* ASSIGNED TASK
Your task is to transcribe, without alteration, the lines from the top of the material below through the line bearing "Open Link options gear icon", inclusive.
━━━━━━━━━━━━━━━━━━━━
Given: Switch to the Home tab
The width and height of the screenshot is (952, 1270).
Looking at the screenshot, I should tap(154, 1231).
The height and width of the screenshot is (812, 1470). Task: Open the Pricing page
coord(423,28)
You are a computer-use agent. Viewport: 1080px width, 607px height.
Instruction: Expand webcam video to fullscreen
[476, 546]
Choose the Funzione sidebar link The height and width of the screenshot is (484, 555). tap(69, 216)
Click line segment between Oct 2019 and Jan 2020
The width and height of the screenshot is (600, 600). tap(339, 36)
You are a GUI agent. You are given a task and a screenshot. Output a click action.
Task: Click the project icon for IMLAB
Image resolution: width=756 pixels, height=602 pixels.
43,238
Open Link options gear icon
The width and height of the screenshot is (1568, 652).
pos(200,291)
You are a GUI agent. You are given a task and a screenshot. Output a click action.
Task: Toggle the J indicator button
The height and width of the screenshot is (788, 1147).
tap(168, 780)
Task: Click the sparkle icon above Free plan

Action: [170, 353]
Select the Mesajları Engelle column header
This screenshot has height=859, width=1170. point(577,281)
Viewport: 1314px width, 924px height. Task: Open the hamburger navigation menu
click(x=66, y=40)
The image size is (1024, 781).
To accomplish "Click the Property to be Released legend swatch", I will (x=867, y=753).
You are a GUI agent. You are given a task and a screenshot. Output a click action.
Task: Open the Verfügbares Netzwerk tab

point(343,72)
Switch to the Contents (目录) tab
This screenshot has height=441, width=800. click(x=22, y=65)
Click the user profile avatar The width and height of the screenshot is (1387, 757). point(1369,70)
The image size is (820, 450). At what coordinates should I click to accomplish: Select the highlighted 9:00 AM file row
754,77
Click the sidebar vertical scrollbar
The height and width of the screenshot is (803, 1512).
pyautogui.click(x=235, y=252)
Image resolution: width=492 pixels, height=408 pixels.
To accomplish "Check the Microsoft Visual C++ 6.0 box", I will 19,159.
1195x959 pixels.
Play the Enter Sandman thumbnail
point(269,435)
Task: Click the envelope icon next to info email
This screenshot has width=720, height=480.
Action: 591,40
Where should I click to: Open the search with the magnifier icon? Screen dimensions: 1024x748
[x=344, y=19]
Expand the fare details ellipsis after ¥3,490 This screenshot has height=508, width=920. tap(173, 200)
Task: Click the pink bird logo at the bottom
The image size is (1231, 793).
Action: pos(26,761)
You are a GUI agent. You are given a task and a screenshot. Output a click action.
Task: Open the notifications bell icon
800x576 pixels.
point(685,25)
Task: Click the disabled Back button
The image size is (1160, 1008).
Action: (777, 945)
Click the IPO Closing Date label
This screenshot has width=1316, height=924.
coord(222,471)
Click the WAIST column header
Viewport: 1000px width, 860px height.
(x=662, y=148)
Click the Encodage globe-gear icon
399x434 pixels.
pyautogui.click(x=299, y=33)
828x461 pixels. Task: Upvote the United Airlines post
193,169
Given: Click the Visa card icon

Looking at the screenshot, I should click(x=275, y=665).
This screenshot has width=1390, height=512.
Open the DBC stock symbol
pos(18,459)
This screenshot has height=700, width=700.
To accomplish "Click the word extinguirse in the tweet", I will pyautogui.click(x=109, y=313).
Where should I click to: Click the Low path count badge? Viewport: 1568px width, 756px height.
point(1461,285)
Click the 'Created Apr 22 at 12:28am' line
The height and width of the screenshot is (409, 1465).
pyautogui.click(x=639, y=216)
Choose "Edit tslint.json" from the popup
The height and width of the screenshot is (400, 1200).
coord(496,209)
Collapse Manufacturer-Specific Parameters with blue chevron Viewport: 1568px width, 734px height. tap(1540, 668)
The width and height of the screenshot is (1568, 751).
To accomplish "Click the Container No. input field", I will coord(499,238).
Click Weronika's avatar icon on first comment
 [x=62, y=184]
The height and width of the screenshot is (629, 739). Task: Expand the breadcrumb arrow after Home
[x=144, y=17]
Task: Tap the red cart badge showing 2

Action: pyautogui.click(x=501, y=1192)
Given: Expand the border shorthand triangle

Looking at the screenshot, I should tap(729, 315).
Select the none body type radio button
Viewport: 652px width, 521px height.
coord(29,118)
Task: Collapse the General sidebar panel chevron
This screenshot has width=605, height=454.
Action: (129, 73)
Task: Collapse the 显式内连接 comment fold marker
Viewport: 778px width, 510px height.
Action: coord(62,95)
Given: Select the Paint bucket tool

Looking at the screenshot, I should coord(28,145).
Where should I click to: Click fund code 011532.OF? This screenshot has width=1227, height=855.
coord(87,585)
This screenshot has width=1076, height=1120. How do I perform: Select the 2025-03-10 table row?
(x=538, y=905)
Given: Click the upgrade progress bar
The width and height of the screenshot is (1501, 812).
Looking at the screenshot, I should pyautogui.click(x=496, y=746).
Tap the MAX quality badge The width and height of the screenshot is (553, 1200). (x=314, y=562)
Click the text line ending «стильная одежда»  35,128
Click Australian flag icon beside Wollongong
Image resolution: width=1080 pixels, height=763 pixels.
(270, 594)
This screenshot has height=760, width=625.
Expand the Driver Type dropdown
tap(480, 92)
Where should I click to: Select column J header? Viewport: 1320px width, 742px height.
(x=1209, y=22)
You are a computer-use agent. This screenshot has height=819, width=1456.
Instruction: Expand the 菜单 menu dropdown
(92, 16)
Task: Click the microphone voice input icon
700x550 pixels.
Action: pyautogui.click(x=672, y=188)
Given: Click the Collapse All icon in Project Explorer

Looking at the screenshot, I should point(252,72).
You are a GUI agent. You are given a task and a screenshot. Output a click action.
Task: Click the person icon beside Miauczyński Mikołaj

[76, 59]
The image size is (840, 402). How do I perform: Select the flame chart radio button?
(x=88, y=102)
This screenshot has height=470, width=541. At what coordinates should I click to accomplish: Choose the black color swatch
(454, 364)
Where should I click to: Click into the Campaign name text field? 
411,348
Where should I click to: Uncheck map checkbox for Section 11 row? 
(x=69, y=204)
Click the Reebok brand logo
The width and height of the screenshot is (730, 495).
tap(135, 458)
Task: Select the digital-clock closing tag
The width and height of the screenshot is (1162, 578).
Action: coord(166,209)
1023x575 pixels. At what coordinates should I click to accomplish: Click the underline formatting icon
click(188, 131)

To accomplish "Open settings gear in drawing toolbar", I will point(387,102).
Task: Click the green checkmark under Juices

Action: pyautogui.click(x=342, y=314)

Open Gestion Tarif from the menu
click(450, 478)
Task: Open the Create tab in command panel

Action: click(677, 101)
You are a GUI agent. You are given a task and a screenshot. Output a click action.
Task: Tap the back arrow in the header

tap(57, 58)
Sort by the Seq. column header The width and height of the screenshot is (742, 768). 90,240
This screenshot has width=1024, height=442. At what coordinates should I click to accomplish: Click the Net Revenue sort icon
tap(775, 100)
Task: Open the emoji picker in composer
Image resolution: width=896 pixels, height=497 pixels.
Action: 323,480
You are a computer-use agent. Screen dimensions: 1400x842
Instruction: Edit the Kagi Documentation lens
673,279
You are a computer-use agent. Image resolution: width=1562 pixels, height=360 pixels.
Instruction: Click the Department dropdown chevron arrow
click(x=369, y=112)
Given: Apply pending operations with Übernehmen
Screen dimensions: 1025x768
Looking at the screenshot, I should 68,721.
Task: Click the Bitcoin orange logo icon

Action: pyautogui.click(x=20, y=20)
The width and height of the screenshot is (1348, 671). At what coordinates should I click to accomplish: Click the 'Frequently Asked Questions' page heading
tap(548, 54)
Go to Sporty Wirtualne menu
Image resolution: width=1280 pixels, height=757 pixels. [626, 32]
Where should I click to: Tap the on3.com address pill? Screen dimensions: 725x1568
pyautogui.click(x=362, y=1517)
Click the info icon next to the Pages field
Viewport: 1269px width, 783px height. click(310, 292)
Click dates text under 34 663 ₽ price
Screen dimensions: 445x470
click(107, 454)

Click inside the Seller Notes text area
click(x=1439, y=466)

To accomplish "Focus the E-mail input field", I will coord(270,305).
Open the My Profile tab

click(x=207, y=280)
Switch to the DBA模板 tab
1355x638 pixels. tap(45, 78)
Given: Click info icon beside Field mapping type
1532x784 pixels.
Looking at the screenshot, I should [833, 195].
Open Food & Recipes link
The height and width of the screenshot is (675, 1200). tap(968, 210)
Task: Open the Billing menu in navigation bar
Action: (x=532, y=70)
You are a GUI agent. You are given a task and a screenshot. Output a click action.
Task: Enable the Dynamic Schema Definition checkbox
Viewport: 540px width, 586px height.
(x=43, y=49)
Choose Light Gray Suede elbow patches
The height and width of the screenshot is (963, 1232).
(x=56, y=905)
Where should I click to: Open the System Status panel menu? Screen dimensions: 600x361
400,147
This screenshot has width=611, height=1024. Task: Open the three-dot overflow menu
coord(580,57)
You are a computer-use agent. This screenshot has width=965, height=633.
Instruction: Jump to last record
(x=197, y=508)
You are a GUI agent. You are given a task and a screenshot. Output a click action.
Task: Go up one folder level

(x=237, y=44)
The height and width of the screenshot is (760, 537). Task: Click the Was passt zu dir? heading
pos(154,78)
━━━━━━━━━━━━━━━━━━━━
* YOUR SOLUTION
Given: Switch to the Home tab
The width and height of the screenshot is (952, 1270).
Looking at the screenshot, I should tap(154, 1231).
The height and width of the screenshot is (812, 1470). Task: Open the Pricing page
coord(423,28)
You are a computer-use agent. Viewport: 1080px width, 607px height.
Instruction: Expand webcam video to fullscreen
[476, 546]
Choose the Funzione sidebar link The height and width of the screenshot is (484, 555). tap(69, 216)
Click line segment between Oct 2019 and Jan 2020
The width and height of the screenshot is (600, 600). tap(339, 36)
You are a GUI agent. You are given a task and a screenshot. Output a click action.
Task: Click the project icon for IMLAB
Image resolution: width=756 pixels, height=602 pixels.
43,238
Open Link options gear icon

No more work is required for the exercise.